Here I review a range of academic journals over the past two months on global health and HIV, mindful of the fact that many of these pieces will inform the upcoming International AIDS Conference. At Transcriptions, we’re trying to bring together activists, scholars, physicians and others into conversation, so when a scholarly article appears on civil society and a global health concern, we’re interested. Ray et al’s article in Reproductive Health Matters covers maternal health and activism across southern Africa, arguing that public activism is vital for mitigating avoidable deaths. (Also see Judy Auerbach’s recent keyword article on Activism)
On the other hand, the controversial use of “global health” for strategic and diplomatic purposes is coming into clearer focus. Collins et al unapologetically advertise PEPFAR as a “vital force in US Health Diplomacy Abroad”, which is interesting in light of a recent New York Times article on vaccine programmes as a cover for the CIA. (Recently the US Global Health Initiative was shifted from USAID to its own Office of Global Health Diplomacy – for the controversy about this reframing of health as a strategic and diplomatic tool, see The Huff’s favourable piece and Foreign Policy’s critical piece).
In the build-up to the International AIDS Conference in Washington DC this July, there have a number of significant articles published recently on HIV medication, the most controversial of which have to do with biomedical prevention, including Treatment as Prevention and PrEP (grouped in a second post).
Given the amount of population and epidemiological research based on findings from southern Africa, I thought it useful to mention Lesley Green’s article just published in the South African Journal of Science on “indigenous knowledge-science wars” in South Africa in order to frame one national social and political context in which trials for TasP are being conducted. To understand TasP and other global health programmes in southern Africa, it’s important to remember that the social and political currents in which these biomedical technologies are deployed are crucial to how they play out in “real life” (see Part II for articles on “natural experiments” and “ecological observations”).
On the theme of the costs of treatment, there’s the question of whether cash payments should be used for HIV prevention, which raises a number of interesting ethical questions (and reminds us that we need a more critical review of what we mean by ethics in such settings). The authors conclude, predictably, that “ongoing RCTs with HIV incidence endpoints will shed more light on the efficacy of cash payments as a strategy for HIV prevention”.
Provider-initiated HIV testing and counseling is now beginning to generate a body of evaluative research, whose methods and concepts we could usefully examine. Kennedy et al’s systematic review concludes that “[Provider Initiated Testing and Counseling’s] impact on other outcomes is mixed, but does not appear to be worse than voluntary counseling and testing. PITC should continue to be expanded and rigorously evaluated across settings and outcomes”.

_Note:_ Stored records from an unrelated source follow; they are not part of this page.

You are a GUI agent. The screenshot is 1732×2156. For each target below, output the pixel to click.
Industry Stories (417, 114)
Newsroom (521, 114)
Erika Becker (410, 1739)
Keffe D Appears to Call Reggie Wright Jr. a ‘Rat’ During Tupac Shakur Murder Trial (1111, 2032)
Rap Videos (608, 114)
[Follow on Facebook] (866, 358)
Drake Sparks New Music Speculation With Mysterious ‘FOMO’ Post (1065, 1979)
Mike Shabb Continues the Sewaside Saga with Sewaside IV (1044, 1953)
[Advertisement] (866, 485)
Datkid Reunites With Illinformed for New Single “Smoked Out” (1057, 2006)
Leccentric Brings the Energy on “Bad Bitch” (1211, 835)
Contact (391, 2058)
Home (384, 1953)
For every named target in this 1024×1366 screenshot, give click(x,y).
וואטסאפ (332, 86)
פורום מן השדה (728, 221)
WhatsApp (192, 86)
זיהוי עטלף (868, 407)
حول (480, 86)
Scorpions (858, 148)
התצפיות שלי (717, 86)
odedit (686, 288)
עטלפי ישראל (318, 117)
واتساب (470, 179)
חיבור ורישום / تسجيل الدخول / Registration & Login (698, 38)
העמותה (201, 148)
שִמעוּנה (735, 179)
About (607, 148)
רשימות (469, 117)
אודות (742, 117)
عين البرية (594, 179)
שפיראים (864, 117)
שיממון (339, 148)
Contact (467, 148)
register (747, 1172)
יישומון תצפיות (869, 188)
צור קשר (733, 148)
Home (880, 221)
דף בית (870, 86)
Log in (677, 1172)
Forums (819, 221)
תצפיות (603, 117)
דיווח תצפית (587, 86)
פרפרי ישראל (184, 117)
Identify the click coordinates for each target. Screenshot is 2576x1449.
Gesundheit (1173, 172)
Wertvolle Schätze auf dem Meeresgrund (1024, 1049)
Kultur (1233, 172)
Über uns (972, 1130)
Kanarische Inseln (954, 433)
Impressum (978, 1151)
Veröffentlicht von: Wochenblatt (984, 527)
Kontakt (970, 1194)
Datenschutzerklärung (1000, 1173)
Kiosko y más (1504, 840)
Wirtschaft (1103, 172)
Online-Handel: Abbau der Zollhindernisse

New evidence on the incidence of “superinfection” has major clinical and pharmacological implications, as reported in a study in the Journal of Infectious Diseases. Redd et al suggest that superinfection may be as common as infection but we have inadequate methods for measuring this accurately. It raises the question of how estimates such as these are arrived at. A recent article on provision of ART in South Africa struggles with just this question: how accurate are these estimates of ART uptake and how serious are their margins of error? Johnson et al found that South Africa exceeded national targets for new patients starting antiretroviral treatment (ART) by around 50% between 2007 and 2011 – achieving treatment coverage of close to 80% of eligible adults.
As the debate about Treatment as Prevention really gets going, older concerns about the importance of “concurrent partnerships” to transmission remain, particularly in Southern Africa. Kretzschmar and Caraël explore apparent discrepancies between theoretical and empirical studies of concurrency, and conclude with an appeal to “social and behavioral studies on sexual partnerships” and a more rigorous definition for “when a factor is considered a driving force for HIV epidemic spread” – interesting in light of Robert Thornton’s recent ethnography of sexual networks in Africa and the problem of conceptualizing concurrency. (See also Mmbaga et al’s “first” report from Tanzania on sexual practices and perceived risk of HIV among Men who have Sex with Men (MSM), where they argue that HIV prevention in Tanzania has excluded MSM and thus needs to consider this group in HIV programming).
As budgets for HIV and other global health programmes shrink or come under threat, there’s a growing discourse around the economic rationality of providing treatment, whether for prevention or as a form of life-long patient care. Political and moral considerations are thus apparently discrete elements in the real politik of HIV funding. So evidence showing that treatment provides positive economic returns for donors is extremely important in the current climate of scarcity and American political conservatism. Thirumurthy et al argue that HIV Treatment produces economic returns through increased work and education, and therefore warrants continued US Support. In this regard, a recent article by Bor et al showing data from South Africa regarding recovery and employment of patients of ART is particularly important. They suggest that “for some patients, further gains could be obtained from initiating antiretroviral therapy earlier, prior to HIV-related job loss”. These findings chime with a slew of recent articles on Treatment as Prevention – dealing with the epidemiological modeling and costing – see the second part of July’s In the Journals.